All memes lose steam. This summer the #ALSIceBucketChallenge drenched America from coast to coast in one of the most successful meme-driven science crowdfunding campaigns on record. The national umbrella ALS charity is called ALSA, and was founded in 1985, two years after the passage of the Orphan Drug Act. ALSA received the bulk of the #ALSIceBucketChallenge windfall, raising $113.6M to date.
The daily donation hauls for the 30-day interval spanning August 13 to September 12 tell the story:
Coverage is absent before August 13 because ALSA didn’t release daily totals from the genesis of the meme by Peter Frates, a student athlete with ALS from Boston College. The #ALSIceBucketChallenge was actually repurposed from previous incarnations and got national attention when Today Show co-host Matt Lauer accepted professional golfer Greg Norman’s challenge on July 15. The campaign exploded on August 19. For eight consecutive days, daily totals were between $8M-$10M. Heading into Labor Day weekend, the surge began to subside. At that point, ALSA stopped reported daily figures until September 12.
I was off (but not that far off) in my prediction of $125M to $150M. I thought the campaign would power through Labor Day. But by that weekend Facebook feeds were full of wedding pictures and end-of-summer BBQ parties, not #ALSIceBucketChallenge videos. By then Bill Gates’ catalytic #ALSIceBucketChallenge video had over 1 million views. Other ALS charities like ALS-TDI started to receive some of the love, raising $3M to date. At the same time, anti-meme backlash was welling up, as I’m sure was donor fatigue, too.
$113.6M is almost 5 times what ALSA raised in 2013, and 3 times what the NIH spent on ALS research in the same period. Compared to the other 6,999 other rare diseases, it’s not just a windfall but a godsend. That $113.6M is comparable to the annual budgets of the National Institute of Nursing Research ($136.5M) or the National Center for Complementary and Alternative Medicine ($120.7M), the smallest institutes in the NIH family.
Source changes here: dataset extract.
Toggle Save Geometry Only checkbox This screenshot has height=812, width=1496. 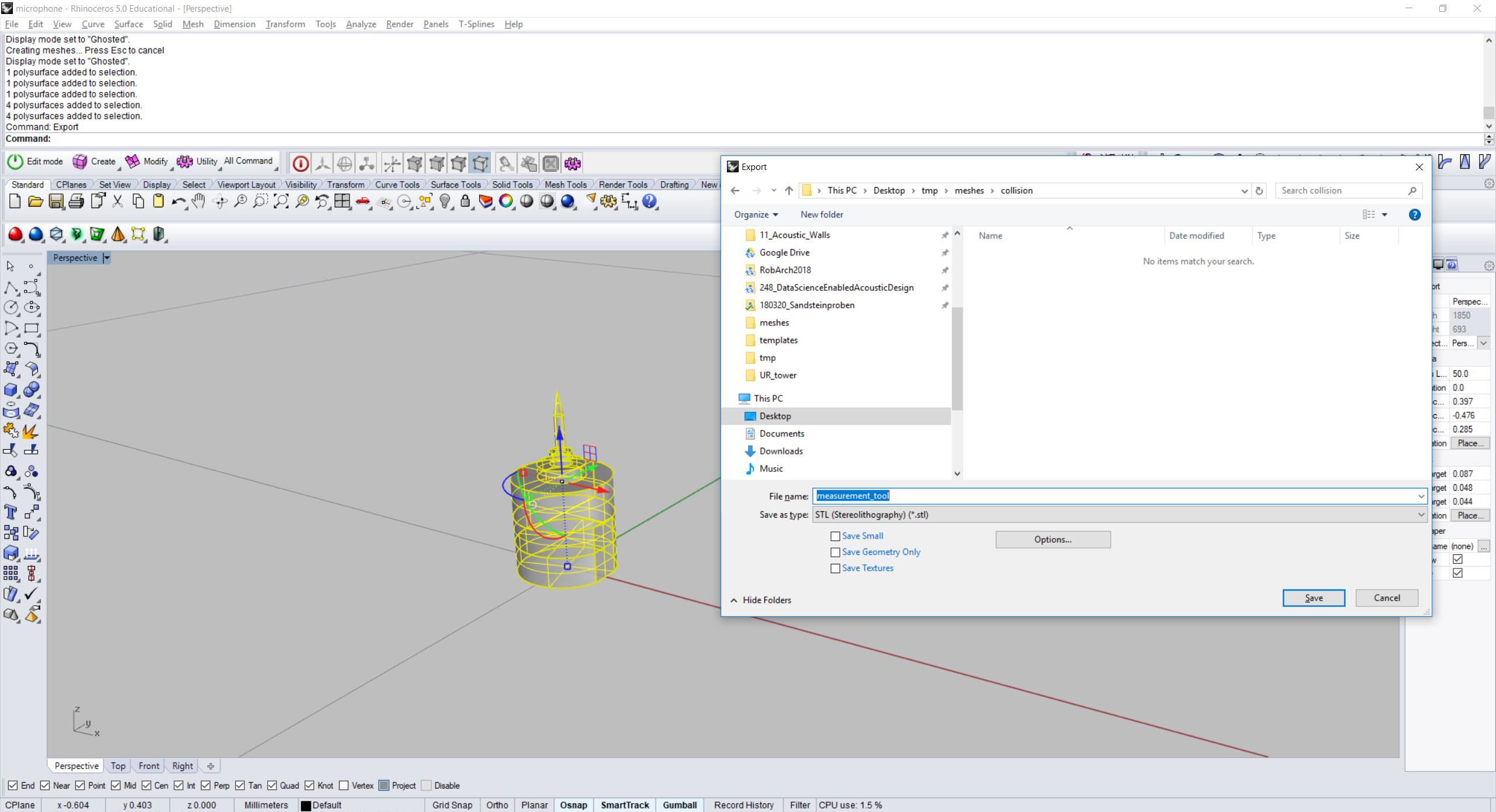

No wonder the meme started to get co-opted by NIH advocates, who have a legitimate grievance. Although the annual NIH budget for 2014 is $30B (versus $10B in 1993), a decade of flat budgets since the end of the Doubling (’98 to ’03) led to a 20-25% decrease in real dollars. The average direct costs of a R01, NIH’s workhorse grant for academic lab heads, range from $250-$500k. The typical indirect costs, the university’s cut of NIH grants, can at some institutions be equal to the direct costs. Many disease charities do much better than this. For example, the Michael J. Fox Foundation for Parkinson’s research spends 89¢ of every $1 on research.
So is how will ALSA spend its windfall? That’s the subject for the next post in this series. Right now I want to focus on what can the other 6,999 rare diseases can learn from the #ALSIceBucketChallenge campaign. Can they bottle some of that magic for their own disease? The answer appears to be yes! Even while the the #ALSIceBucketChallenge wave was cresting, a giant axonal neuropathy (GAN) foundation called Hannah’s Hope Fund started a derivative meme called #LetsWhipGAN:
The psychology of the challenge is preserved but the physical consequences are whipped cream in the face versus icy water dumped on the head. Here’s another example of the #ALSIceBucketChallenge meme mutating. A Sanfilippo Type C (aka MPSIIIC) charity called Jonah’s Just Begun created their own derivative meme of defiantly posing with purple nail polish applied to the middle finger:
Our message to Sanfillipo syndrome with love to Jill Wood and a donation to @JJB4CURE #raredisease #CureSanfilippo pic.twitter.com/twMvLwLcVZ
— Christy Collins (@_chrisco) September 7, 2014
The possibilities are, of course, endless.
At the 3rd annual Global Genes Patient Advocacy Summit last week, Prader-Willi Syndrome advocate Keegan Johnson led a session called the Unstoppable Charity. He led a brilliant deep dive on fundraising tactics, including marketing concepts like the goal gradient effect, which basically states that people are more likely to donate to a campaign that is 80% funded versus 20% funded. Keegan ended by invoking the #ALSIceBucketChallenge. The lesson for him? No challenge is unattainable. As echoed by others at the summit:
"If you're out of hope, please borrow ours" says an #NGLY1 #RareDisease mom at #RARETribute2014 pic.twitter.com/lRCzuJ91C9
— Project Alive (@Projectalive) September 14, 2014
That’s the lesson all scientists and rare disease advocates should take note of. We all want cures. We all know that basic science discoveries are the root of all cures. The #ALSIceBucketChallenge won’t be the last meme-driven fundraising campaign, so onwards to the next breakthrough.